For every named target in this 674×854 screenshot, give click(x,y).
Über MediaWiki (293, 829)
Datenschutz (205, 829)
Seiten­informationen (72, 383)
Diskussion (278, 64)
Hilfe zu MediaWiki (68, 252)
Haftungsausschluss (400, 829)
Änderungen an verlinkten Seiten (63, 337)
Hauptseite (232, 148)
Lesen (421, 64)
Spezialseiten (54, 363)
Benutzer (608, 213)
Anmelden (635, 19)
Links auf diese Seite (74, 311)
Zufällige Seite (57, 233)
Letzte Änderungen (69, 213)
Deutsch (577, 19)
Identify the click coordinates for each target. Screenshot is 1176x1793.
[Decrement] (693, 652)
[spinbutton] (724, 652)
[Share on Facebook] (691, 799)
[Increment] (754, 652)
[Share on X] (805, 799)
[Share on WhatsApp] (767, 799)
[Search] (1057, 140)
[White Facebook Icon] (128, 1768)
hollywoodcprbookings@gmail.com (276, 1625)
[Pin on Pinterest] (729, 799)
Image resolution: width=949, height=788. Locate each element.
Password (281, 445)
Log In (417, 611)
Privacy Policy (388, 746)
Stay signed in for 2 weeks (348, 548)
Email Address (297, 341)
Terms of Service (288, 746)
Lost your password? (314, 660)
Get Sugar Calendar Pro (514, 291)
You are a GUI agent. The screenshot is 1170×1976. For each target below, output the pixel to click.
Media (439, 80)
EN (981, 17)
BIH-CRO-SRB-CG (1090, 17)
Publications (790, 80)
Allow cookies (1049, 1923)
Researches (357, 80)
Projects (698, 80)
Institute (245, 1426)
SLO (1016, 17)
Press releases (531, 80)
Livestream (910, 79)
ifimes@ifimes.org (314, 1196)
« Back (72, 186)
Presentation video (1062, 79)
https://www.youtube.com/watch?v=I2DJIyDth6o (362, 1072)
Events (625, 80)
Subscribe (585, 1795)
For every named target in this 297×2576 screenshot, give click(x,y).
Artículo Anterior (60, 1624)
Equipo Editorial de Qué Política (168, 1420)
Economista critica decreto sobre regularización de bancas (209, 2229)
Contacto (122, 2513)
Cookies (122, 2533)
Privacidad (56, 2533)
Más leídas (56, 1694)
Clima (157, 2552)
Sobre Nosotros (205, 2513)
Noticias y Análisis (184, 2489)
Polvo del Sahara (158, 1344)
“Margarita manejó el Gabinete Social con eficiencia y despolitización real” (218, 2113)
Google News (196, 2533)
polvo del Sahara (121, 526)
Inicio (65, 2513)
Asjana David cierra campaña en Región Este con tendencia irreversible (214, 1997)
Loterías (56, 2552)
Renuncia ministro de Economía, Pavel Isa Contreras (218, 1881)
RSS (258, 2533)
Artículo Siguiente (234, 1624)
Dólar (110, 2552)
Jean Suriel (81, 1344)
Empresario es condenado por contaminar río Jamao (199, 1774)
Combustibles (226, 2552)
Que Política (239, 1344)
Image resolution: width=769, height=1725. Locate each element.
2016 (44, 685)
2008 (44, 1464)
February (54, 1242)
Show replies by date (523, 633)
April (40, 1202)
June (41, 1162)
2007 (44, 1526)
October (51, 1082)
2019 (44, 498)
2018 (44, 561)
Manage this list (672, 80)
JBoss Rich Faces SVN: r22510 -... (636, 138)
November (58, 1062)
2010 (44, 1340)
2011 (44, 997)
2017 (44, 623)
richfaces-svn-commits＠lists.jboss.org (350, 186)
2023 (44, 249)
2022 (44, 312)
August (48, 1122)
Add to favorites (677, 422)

____

**Task objective:** Convert every line of the records above into a JSON list of strings, one string per line, leaving out blank lines.

**Solution to the problem:**
[
  "For every named target in this 674×854 screenshot, give click(x,y).",
  "Über MediaWiki (293, 829)",
  "Datenschutz (205, 829)",
  "Seiten­informationen (72, 383)",
  "Diskussion (278, 64)",
  "Hilfe zu MediaWiki (68, 252)",
  "Haftungsausschluss (400, 829)",
  "Änderungen an verlinkten Seiten (63, 337)",
  "Hauptseite (232, 148)",
  "Lesen (421, 64)",
  "Spezialseiten (54, 363)",
  "Benutzer (608, 213)",
  "Anmelden (635, 19)",
  "Links auf diese Seite (74, 311)",
  "Zufällige Seite (57, 233)",
  "Letzte Änderungen (69, 213)",
  "Deutsch (577, 19)",
  "Identify the click coordinates for each target. Screenshot is 1176x1793.",
  "[Decrement] (693, 652)",
  "[spinbutton] (724, 652)",
  "[Share on Facebook] (691, 799)",
  "[Increment] (754, 652)",
  "[Share on X] (805, 799)",
  "[Share on WhatsApp] (767, 799)",
  "[Search] (1057, 140)",
  "[White Facebook Icon] (128, 1768)",
  "hollywoodcprbookings@gmail.com (276, 1625)",
  "[Pin on Pinterest] (729, 799)",
  "Image resolution: width=949, height=788. Locate each element.",
  "Password (281, 445)",
  "Log In (417, 611)",
  "Privacy Policy (388, 746)",
  "Stay signed in for 2 weeks (348, 548)",
  "Email Address (297, 341)",
  "Terms of Service (288, 746)",
  "Lost your password? (314, 660)",
  "Get Sugar Calendar Pro (514, 291)",
  "You are a GUI agent. The screenshot is 1170×1976. For each target below, output the pixel to click.",
  "Media (439, 80)",
  "EN (981, 17)",
  "BIH-CRO-SRB-CG (1090, 17)",
  "Publications (790, 80)",
  "Allow cookies (1049, 1923)",
  "Researches (357, 80)",
  "Projects (698, 80)",
  "Institute (245, 1426)",
  "SLO (1016, 17)",
  "Press releases (531, 80)",
  "Livestream (910, 79)",
  "ifimes@ifimes.org (314, 1196)",
  "« Back (72, 186)",
  "Presentation video (1062, 79)",
  "https://www.youtube.com/watch?v=I2DJIyDth6o (362, 1072)",
  "Events (625, 80)",
  "Subscribe (585, 1795)",
  "For every named target in this 297×2576 screenshot, give click(x,y).",
  "Artículo Anterior (60, 1624)",
  "Equipo Editorial de Qué Política (168, 1420)",
  "Economista critica decreto sobre regularización de bancas (209, 2229)",
  "Contacto (122, 2513)",
  "Cookies (122, 2533)",
  "Privacidad (56, 2533)",
  "Más leídas (56, 1694)",
  "Clima (157, 2552)",
  "Sobre Nosotros (205, 2513)",
  "Noticias y Análisis (184, 2489)",
  "Polvo del Sahara (158, 1344)",
  "“Margarita manejó el Gabinete Social con eficiencia y despolitización real” (218, 2113)",
  "Google News (196, 2533)",
  "polvo del Sahara (121, 526)",
  "Inicio (65, 2513)",
  "Asjana David cierra campaña en Región Este con tendencia irreversible (214, 1997)",
  "Loterías (56, 2552)",
  "Renuncia ministro de Economía, Pavel Isa Contreras (218, 1881)",
  "RSS (258, 2533)",
  "Artículo Siguiente (234, 1624)",
  "Dólar (110, 2552)",
  "Jean Suriel (81, 1344)",
  "Empresario es condenado por contaminar río Jamao (199, 1774)",
  "Combustibles (226, 2552)",
  "Que Política (239, 1344)",
  "Image resolution: width=769, height=1725. Locate each element.",
  "2016 (44, 685)",
  "2008 (44, 1464)",
  "February (54, 1242)",
  "Show replies by date (523, 633)",
  "April (40, 1202)",
  "June (41, 1162)",
  "2007 (44, 1526)",
  "October (51, 1082)",
  "2019 (44, 498)",
  "2018 (44, 561)",
  "Manage this list (672, 80)",
  "JBoss Rich Faces SVN: r22510 -... (636, 138)",
  "November (58, 1062)",
  "2010 (44, 1340)",
  "2011 (44, 997)",
  "2017 (44, 623)",
  "richfaces-svn-commits＠lists.jboss.org (350, 186)",
  "2023 (44, 249)",
  "2022 (44, 312)",
  "August (48, 1122)",
  "Add to favorites (677, 422)"
]